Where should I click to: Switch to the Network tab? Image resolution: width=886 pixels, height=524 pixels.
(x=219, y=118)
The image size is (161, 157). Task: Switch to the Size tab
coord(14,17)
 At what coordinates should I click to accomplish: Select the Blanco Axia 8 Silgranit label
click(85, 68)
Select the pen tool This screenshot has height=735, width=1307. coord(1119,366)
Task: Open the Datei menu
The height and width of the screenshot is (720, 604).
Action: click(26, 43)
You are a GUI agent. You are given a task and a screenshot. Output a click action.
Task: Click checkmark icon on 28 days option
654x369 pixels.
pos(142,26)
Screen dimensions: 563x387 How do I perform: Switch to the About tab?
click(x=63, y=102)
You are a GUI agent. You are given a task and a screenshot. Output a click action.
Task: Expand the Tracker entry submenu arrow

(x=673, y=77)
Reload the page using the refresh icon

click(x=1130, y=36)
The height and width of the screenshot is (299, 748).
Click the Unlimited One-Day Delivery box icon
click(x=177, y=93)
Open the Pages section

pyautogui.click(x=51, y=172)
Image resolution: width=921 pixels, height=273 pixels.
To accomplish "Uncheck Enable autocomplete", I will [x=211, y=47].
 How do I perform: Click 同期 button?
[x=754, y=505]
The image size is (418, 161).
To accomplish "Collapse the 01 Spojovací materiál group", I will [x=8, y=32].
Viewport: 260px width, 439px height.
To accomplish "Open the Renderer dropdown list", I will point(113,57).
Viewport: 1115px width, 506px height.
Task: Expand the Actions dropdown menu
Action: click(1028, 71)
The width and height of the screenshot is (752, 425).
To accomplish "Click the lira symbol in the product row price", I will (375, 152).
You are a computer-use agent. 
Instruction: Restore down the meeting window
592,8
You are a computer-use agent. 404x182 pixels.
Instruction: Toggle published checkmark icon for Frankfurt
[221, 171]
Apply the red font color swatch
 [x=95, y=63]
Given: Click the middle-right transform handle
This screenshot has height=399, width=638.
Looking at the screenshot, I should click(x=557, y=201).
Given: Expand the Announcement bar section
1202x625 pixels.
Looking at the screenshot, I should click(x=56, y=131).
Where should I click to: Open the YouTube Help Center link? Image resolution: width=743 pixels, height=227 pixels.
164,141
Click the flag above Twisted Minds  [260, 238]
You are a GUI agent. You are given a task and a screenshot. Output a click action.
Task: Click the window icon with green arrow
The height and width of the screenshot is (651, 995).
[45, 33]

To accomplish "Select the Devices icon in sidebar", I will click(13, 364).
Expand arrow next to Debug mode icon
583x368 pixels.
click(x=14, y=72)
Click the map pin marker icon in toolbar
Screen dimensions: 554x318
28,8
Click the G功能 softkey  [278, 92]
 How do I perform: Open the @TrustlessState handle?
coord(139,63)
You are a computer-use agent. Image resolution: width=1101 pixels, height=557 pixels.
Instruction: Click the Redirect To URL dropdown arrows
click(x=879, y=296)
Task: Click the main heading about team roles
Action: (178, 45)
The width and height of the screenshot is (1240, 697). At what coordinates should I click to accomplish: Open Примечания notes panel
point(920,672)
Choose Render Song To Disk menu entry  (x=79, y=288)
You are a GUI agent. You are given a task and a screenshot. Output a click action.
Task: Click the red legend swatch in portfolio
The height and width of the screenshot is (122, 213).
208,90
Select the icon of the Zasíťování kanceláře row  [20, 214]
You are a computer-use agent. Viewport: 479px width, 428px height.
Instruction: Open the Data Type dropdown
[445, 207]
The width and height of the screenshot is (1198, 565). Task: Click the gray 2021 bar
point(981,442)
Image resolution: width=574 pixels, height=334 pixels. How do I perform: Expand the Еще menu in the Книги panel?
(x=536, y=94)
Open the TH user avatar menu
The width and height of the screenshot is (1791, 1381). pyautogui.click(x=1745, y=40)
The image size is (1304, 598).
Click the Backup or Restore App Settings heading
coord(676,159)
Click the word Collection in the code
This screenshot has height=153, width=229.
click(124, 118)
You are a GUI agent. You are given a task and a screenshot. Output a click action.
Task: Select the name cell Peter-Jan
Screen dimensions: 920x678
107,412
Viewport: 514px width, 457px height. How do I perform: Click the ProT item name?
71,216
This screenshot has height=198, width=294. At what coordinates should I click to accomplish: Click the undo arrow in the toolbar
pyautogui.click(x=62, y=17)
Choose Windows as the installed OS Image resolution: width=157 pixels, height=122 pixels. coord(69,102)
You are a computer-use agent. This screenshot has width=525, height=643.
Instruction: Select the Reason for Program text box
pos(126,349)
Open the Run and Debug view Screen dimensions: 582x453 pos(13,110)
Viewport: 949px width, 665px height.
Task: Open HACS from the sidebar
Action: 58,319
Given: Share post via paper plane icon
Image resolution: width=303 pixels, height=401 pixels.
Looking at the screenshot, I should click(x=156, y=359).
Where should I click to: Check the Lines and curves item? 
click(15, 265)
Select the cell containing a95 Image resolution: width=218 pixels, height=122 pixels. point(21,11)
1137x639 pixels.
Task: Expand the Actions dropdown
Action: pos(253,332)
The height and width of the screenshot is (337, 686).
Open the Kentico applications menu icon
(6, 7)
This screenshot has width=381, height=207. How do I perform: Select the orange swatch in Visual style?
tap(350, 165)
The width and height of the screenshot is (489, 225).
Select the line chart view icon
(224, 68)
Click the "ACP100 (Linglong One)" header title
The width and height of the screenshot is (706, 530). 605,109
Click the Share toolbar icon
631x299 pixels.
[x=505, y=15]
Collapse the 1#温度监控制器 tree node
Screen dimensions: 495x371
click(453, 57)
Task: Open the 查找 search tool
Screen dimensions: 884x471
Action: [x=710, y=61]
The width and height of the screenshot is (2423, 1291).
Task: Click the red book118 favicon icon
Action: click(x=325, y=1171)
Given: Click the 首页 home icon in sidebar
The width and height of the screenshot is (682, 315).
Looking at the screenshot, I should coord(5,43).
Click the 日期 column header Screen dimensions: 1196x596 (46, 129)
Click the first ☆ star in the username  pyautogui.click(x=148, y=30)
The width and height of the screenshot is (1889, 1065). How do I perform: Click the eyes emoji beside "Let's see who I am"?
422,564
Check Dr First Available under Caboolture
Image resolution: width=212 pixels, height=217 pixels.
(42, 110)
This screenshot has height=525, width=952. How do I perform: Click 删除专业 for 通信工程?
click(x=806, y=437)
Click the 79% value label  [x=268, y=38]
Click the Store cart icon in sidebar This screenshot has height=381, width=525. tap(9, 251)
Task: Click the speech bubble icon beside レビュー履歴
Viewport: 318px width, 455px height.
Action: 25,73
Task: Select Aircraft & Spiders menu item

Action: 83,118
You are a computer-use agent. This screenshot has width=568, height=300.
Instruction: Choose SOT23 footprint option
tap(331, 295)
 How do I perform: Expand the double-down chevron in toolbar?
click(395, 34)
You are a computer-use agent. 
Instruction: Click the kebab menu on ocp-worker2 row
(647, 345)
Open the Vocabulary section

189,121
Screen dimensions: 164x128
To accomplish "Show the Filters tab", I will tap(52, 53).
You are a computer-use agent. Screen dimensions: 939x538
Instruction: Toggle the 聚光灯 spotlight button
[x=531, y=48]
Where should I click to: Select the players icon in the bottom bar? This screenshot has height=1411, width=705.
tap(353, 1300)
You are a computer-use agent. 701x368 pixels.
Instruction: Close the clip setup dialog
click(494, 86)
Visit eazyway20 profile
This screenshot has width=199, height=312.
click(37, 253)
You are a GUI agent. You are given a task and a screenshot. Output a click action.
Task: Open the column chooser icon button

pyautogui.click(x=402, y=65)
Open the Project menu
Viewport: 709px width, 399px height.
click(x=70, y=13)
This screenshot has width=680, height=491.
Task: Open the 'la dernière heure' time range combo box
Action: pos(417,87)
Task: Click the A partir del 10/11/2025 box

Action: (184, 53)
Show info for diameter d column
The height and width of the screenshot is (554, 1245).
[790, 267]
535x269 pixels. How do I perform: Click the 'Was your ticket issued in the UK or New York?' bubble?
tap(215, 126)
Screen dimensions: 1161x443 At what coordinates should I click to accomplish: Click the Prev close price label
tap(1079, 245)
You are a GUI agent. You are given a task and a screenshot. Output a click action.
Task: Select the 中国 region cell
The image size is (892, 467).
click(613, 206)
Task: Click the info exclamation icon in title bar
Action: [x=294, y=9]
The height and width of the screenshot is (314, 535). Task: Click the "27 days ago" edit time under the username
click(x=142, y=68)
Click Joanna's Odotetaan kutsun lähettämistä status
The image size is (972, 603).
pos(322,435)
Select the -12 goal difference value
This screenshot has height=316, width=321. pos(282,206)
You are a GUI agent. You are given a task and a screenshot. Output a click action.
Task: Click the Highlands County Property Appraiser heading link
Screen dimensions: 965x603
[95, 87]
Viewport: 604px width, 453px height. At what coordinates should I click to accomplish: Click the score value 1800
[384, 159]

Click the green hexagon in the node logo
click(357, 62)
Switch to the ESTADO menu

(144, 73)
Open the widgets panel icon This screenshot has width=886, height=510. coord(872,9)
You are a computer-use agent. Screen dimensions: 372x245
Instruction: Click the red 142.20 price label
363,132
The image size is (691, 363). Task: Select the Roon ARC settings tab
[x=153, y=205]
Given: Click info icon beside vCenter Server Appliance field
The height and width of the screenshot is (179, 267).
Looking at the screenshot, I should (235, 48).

== Do this ==
Can you write out the rows from the line with "At what coordinates should I click to accomplish: Select" up to and including the line with "click(x=63, y=102)" as a numbered list, skipping any blank lines?

== Correct response ==
1.  At what coordinates should I click to accomplish: Select the Blanco Axia 8 Silgranit label
2. click(85, 68)
3. Select the pen tool This screenshot has height=735, width=1307. coord(1119,366)
4. Task: Open the Datei menu
5. The height and width of the screenshot is (720, 604).
6. Action: click(26, 43)
7. You are a GUI agent. You are given a task and a screenshot. Output a click action.
8. Task: Click checkmark icon on 28 days option
9. 654x369 pixels.
10. pos(142,26)
11. Screen dimensions: 563x387 How do I perform: Switch to the About tab?
12. click(x=63, y=102)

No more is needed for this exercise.